In Jia Tolentino’s essay on her Houston experience with drugs and megachurch Christianity, she traverses the disturbing yet revealing valley between her religious experiences and the institution (the Repentagon, as she calls it) that was far too interested in everything but. The Righteous Gemstones, Danny McBride’s vulgar skewering of corporate religion, threads the broad theatrical links between televangelists, pro wrestlers and organized criminals. Attempting to take its place alongside these variously comical examinations of the health and wealth gospel, writer/director Adamma Ebo’s feature debut (expanded from her and producer sister Adanne’s short), Honk for Jesus. Save Your Soul. shines its glorious light down upon new corners of the phenomenon, but its formal and satirical strategies flicker in the face of a dark subject that deserves an equally ridiculous critique.
Inside of Honk for Jesus. Save Your Soul., which looks at Pastor Lee-Curtis Childs (Sterling K. Brown) and first lady Trinitie Childs (Regina Hall), the regents of Southern Baptist megachurch Wander To Greater Paths, there is a warring pair of movies. First, there’s a faux documentary about the pair reopening their enterprise after a sex scandal shut them down. It’s bright and gaudy and with all the formal fixings you’d expect: Quick, handheld zooms on reactions and jokes based on multiple takes, talking-head framing and identifying captions.

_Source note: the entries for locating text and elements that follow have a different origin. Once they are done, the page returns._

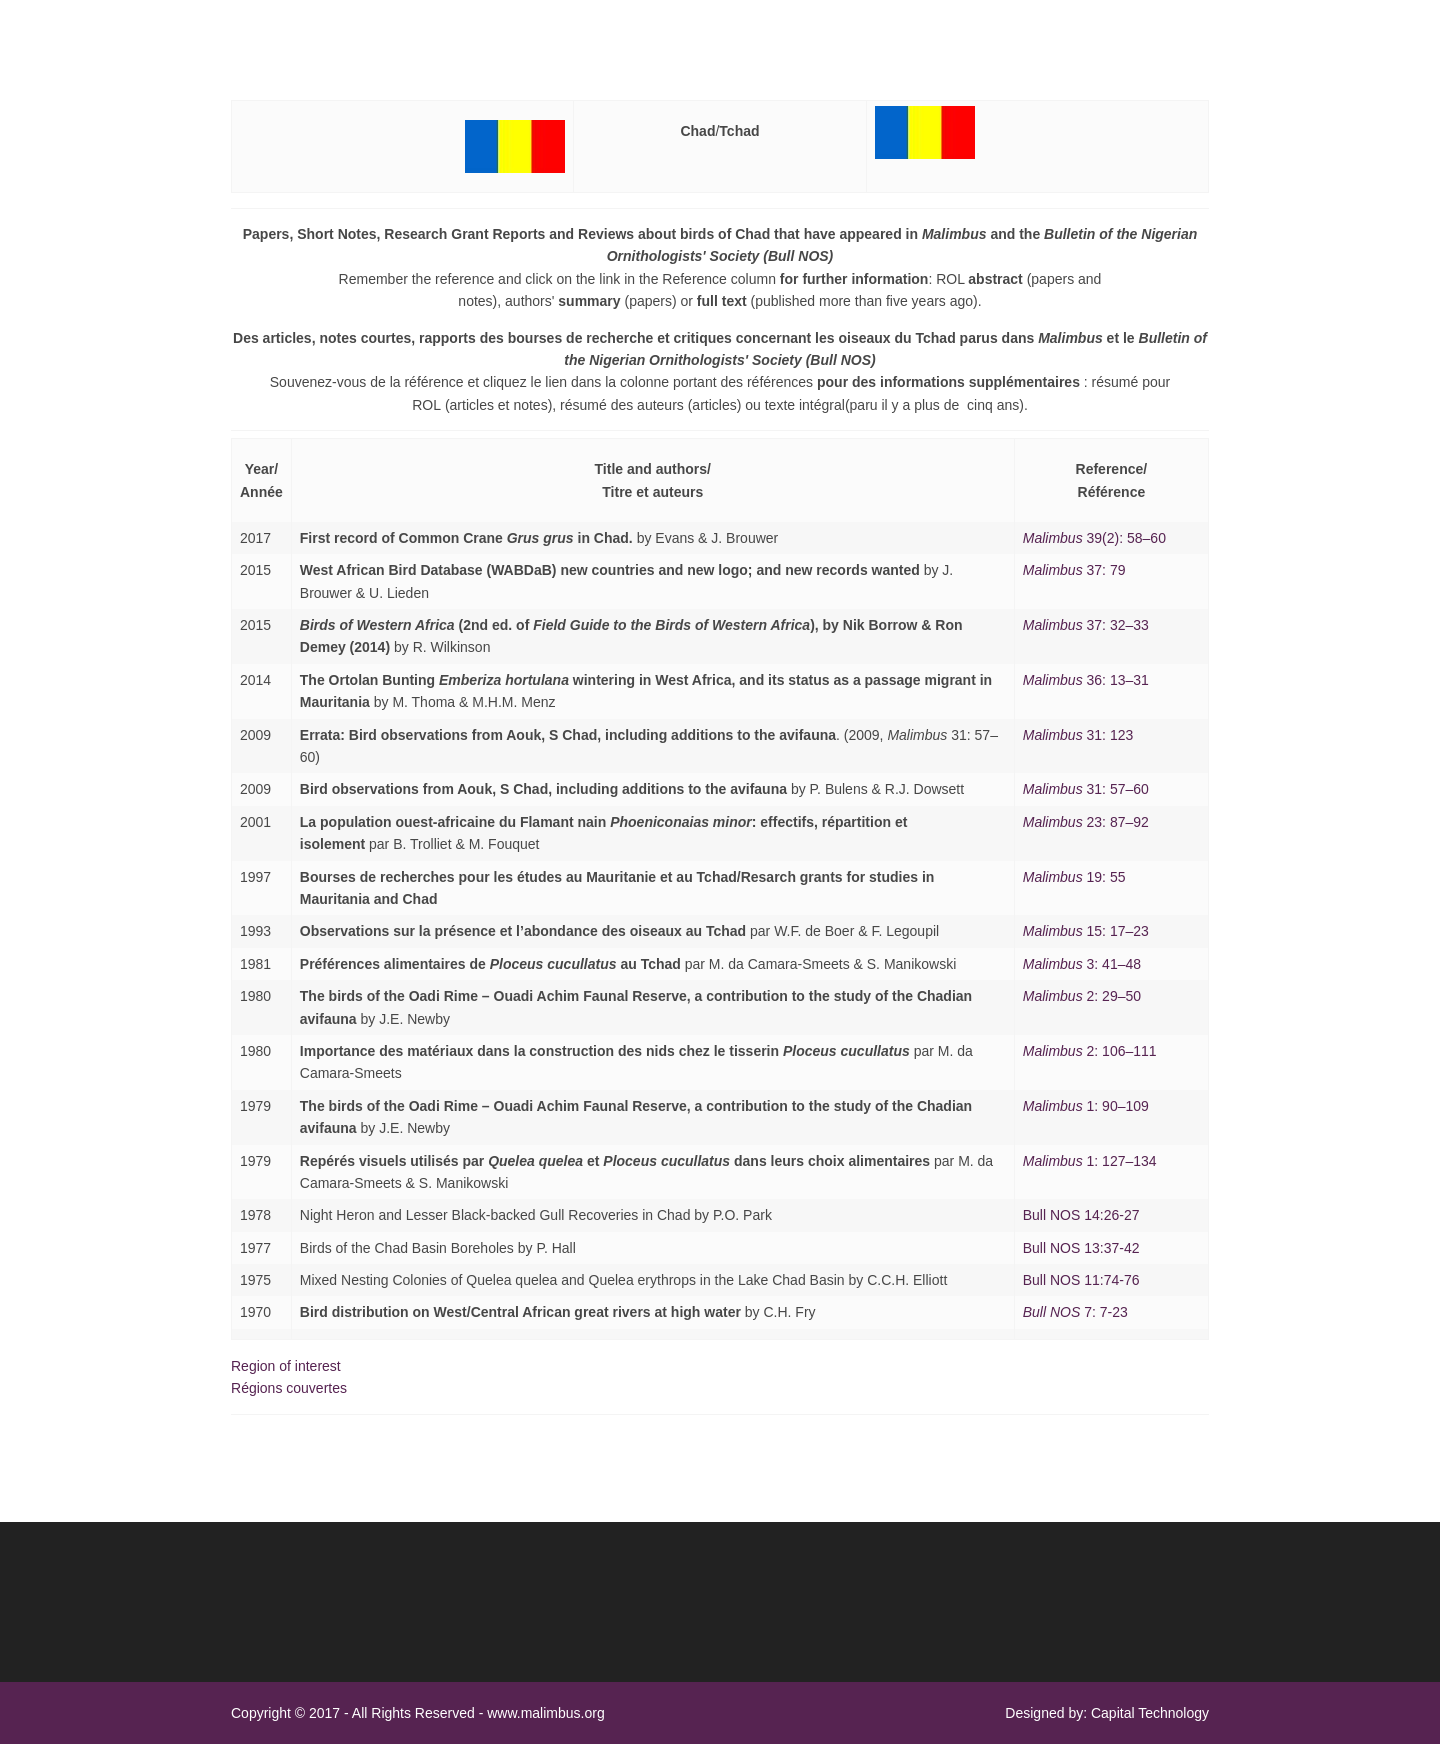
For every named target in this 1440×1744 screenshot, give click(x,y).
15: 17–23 (1086, 931)
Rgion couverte (289, 1388)
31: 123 (1078, 735)
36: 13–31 (1086, 680)
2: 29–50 (1082, 996)
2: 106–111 (1090, 1051)
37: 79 (1074, 570)
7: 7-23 (1075, 1312)
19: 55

Then, there’s the “real” movie. The aspect ratio extends from the mock doc’s boxy fullscreen to a dramatic wide, losing its glossy sheen and showing the Childs beyond their godly veneers. How the two formats interact starts as a point-counterpoint, showing how it really is after assessing the imperfect façade, then becomes seemingly random at times. It loses the plot just as quickly as the film itself, leaving its capable central duo preaching not even to the choir.